A juíza referiu o facto de, ao invés de querer mostrar ser “um cidadão exemplar” que vai trabalhar e pagar o que lhe for possível, Fernando Fernandes ter declarado ao tribunal que se limitava atualmente a transportar os filhos da sua companheira, não trabalhando para que não lhe retirassem o que viesse a auferir.

Considerando este comportamento “completamente inaceitável”, a juíza afirmou não haver outra forma de o arguido compreender a gravidade do seu comportamento senão privando-o da liberdade, para refletir na maneira de servir melhor a sociedade ao invés de colocar o seu interesse pessoal acima do interesse público que deveria ter servido.
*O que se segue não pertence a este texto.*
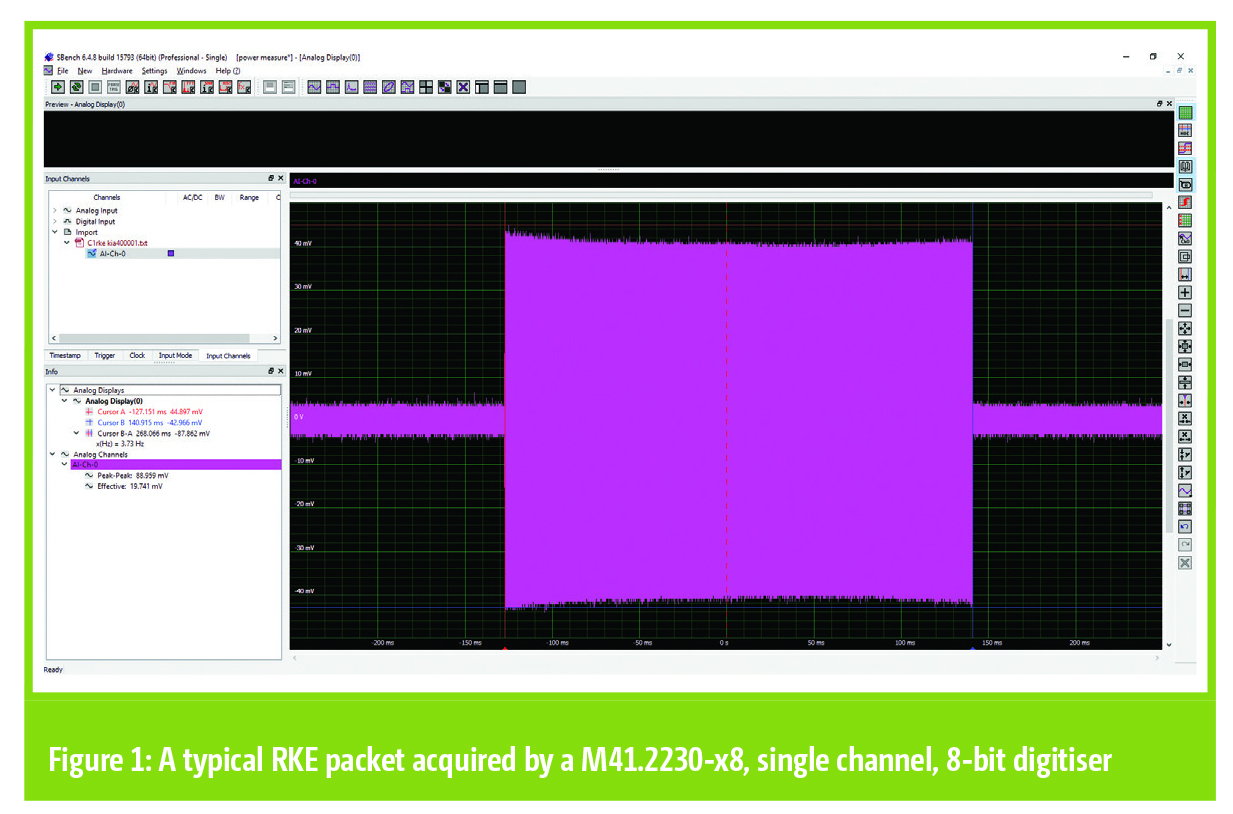1233x814 pixels.
Task: Click the quad-split display layout toolbar icon
Action: tap(428, 87)
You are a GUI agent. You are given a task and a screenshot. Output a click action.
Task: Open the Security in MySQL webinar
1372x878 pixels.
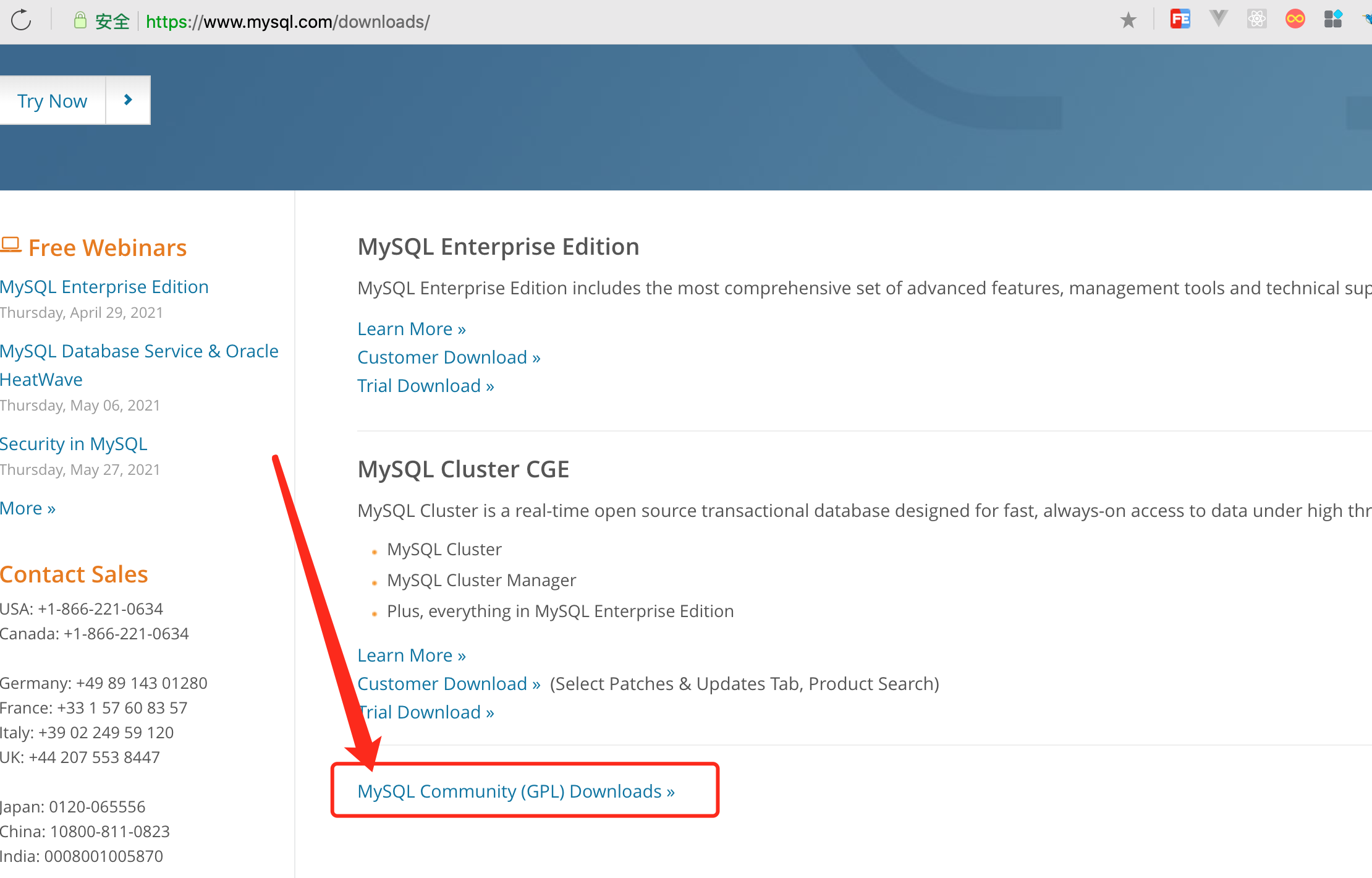tap(74, 443)
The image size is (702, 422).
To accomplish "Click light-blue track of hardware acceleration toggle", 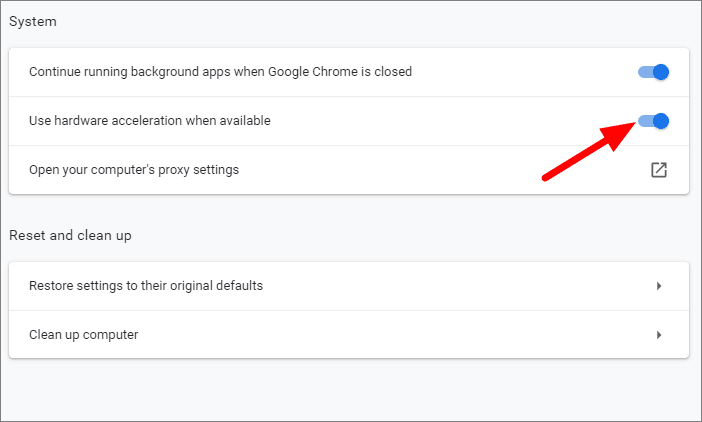I will pos(645,121).
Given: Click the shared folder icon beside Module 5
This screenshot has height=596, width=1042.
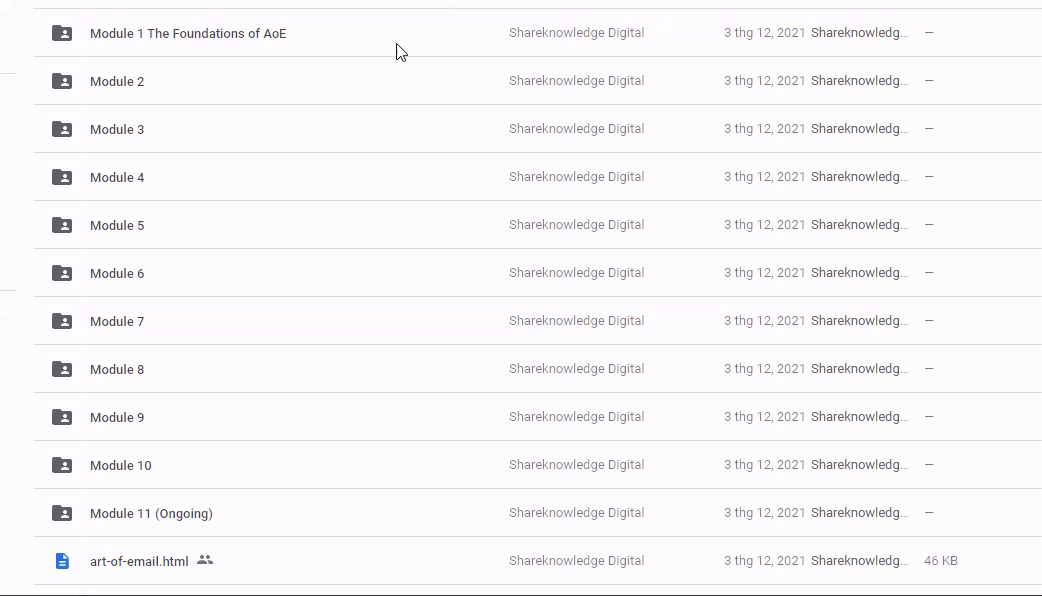Looking at the screenshot, I should pos(62,225).
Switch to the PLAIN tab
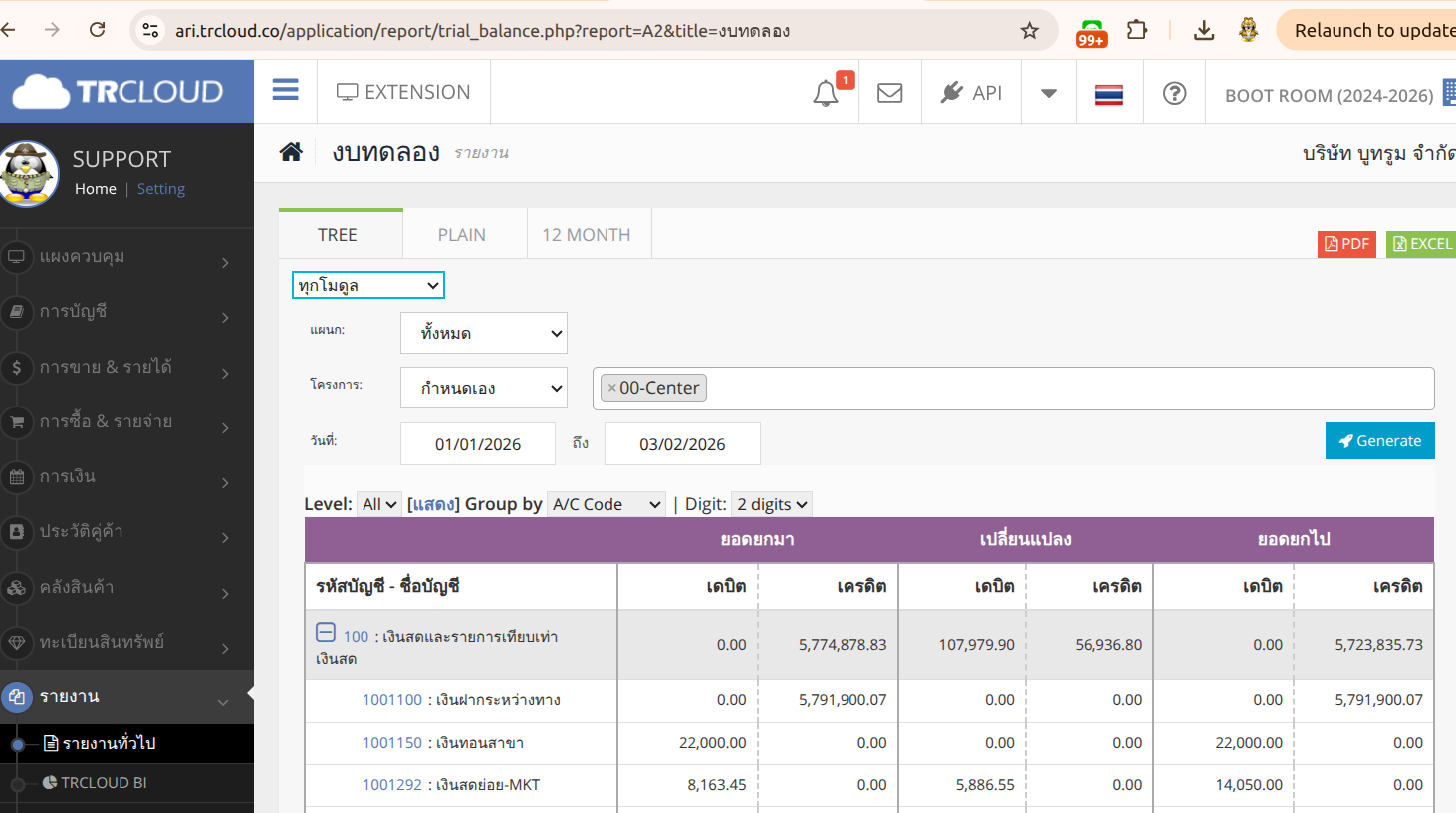1456x813 pixels. [462, 235]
O tribunal criticou a “leviandade” com que os restantes membros do Conselho de Administração permitiram que fossem usadas verbas da instituição — mesmo que acreditando que se destinavam a obter rendimentos para a associação — sem o conhecimento dos associados nem da comunidade.

A crítica estendeu-se ao anterior presidente da Câmara de Alcanena Luís Azevedo pelo facto de ter continuado a assinar cheques da AUSTRA já depois de ter cessado funções no município, em sequência das eleições autárquicas de 2009, nas quais foi eleita a atual presidente, Fernanda Asseiceira, bem como ao banco que permitiu que isso acontecesse, num “conjunto de facilitismos” que considerou incompreensíveis.

A juíza realçou que a condenação ao pagamento dos 960 mil euros ao Estado acontece sem prejuízo do direito de a AUSTRA se ver ressarcida dessa verba e sem duplicar a condenação de que já foi alvo na ação cível.

Fernando Fernandes assumiu em 2007 a presidência da AUSTRA (associação que integra maioritariamente industriais de curtumes e também o município de Alcanena), tendo começado em 2008 a investir dinheiro da associação, com o acordo dos restantes elementos do conselho de administração, que, contudo, desconheciam como aplicava as verbas.

Fernando Fernandes contou que o dinheiro que ia solicitando era utilizado para negócios realizados pelas suas empresas, admitindo que esta era uma forma de não ter de recorrer à banca, evitando demoras e burocracias, mas que, até meados de 2009, devolvia o dinheiro e os respetivos juros, superiores aos que a associação obteria se colocasse o dinheiro em contas a prazo.

O antigo administrador afirmou que o valor em dívida decorre de um acordo feito em setembro de 2009, no qual ficou estabelecido que passaria a reembolsar o dinheiro num prazo de três anos.

Para o arguido, o ultimato que lhe foi feito pelo administrador António Carvalho (assistente no processo) em março de 2012, para devolver de imediato o dinheiro em dívida, aconteceu porque aquele estava preocupado por Fernanda Asseiceira estar a “querer saber mais”.

Foi a auditoria pedida pela administração em 2012 que esteve na origem da queixa apresentada pela associação junto do Ministério Público e que deu origem ao presente processo. A juíza referiu o facto de o crime ter sido praticado com dolo direto e revelar um “elevado grau de ilicitude”, havendo um “dever de prevenção enorme”.